Alberto Ravagnani, l'ex sacerdote milanese pubblica su Instagram una foto a torso nudo e parla della relazione col proprio corpo
Pochi mesi dopo la rinuncia alla tonaca, l'ex don 32enne condivide uno scatto in slip neri davanti allo specchio e una riflessione sulla cura della fisicità
Alberto Ravagnani, 32 anni, ex sacerdote milanese noto per la sua attività come creator e divulgatore spirituale, ha condiviso su Instagram una fotografia in cui appare in slip neri davanti allo specchio. Lo scatto è accompagnato da una riflessione personale sul rapporto con il corpo e sulla sua accettazione.
La pubblicazione arriva a pochi mesi dalla decisione di abbandonare l'abito talare e il sacerdozio, annunciata nei primi mesi del 2026. Ravagnani era diventato popolare sui social durante il lockdown del 2020, quando — dall'oratorio di Busto Arsizio e dalla parrocchia di San Gottardo al Corso a Milano — si rivolgeva ai ragazzi su Instagram e TikTok.
Nel testo pubblicato online l'ex sacerdote racconta come per anni il corpo sia stato un limite. "Il mio corpo è sempre stato il mio tabù più grande. Non lo conoscevo, non lo rispettavo, non me ne prendevo cura. Ora riguardo le mie foto del passato ed è ciò che mi salta di più all'occhio: non ero bello. Non sto facendo una mera considerazione estetica. Intendo dire che ero come una giovane pianta già appassita, come un giovane animale mai libero di correre. Ero giovane, ma senza la bellezza e la vitalità dei giovani".

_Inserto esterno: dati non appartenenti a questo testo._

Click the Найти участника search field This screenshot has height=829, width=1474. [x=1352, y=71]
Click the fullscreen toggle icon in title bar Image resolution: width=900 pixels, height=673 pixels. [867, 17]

Aggiunge poi: "Ero convinto che trascurare il mio corpo potesse rendermi più santo. Dormivo poco, mangiavo male, mi vestivo di grigio. Più ero pallido e stanco, più mi sentivo dalla parte giusta. In seminario il corpo era un argomento di serie B: qualcosa da contenere, non da abitare. Un ostacolo alla crescita dello spirito. Un inutile inciampo. D'altronde io volevo diventare un prete. E a un prete a cosa serve il corpo? Non mi interessavo di apparire bello, di vestirmi bene, di trovare un taglio di capelli che valorizzasse il mio volto, di curare la mia pelle, di scolpire i miei muscoli".
"Ora invece mi vedo e mi sento diverso. Esteriormente, certo. Ma questa è solo una conseguenza di un cambiamento più profondo. Ho fatto pace con la mia carne", ha concluso Ravagnani.
Nato nel 1993 a Brugherio, Ravagnani è entrato in seminario a 17 anni ed è stato ordinato sacerdote nel 2018. Dopo l'esordio pastorale a Busto Arsizio, ha coordinato l'associazione LabOratorium e la community Fraternità a Milano, fino alla rinuncia definitiva alla tonaca agli inizi del 2026.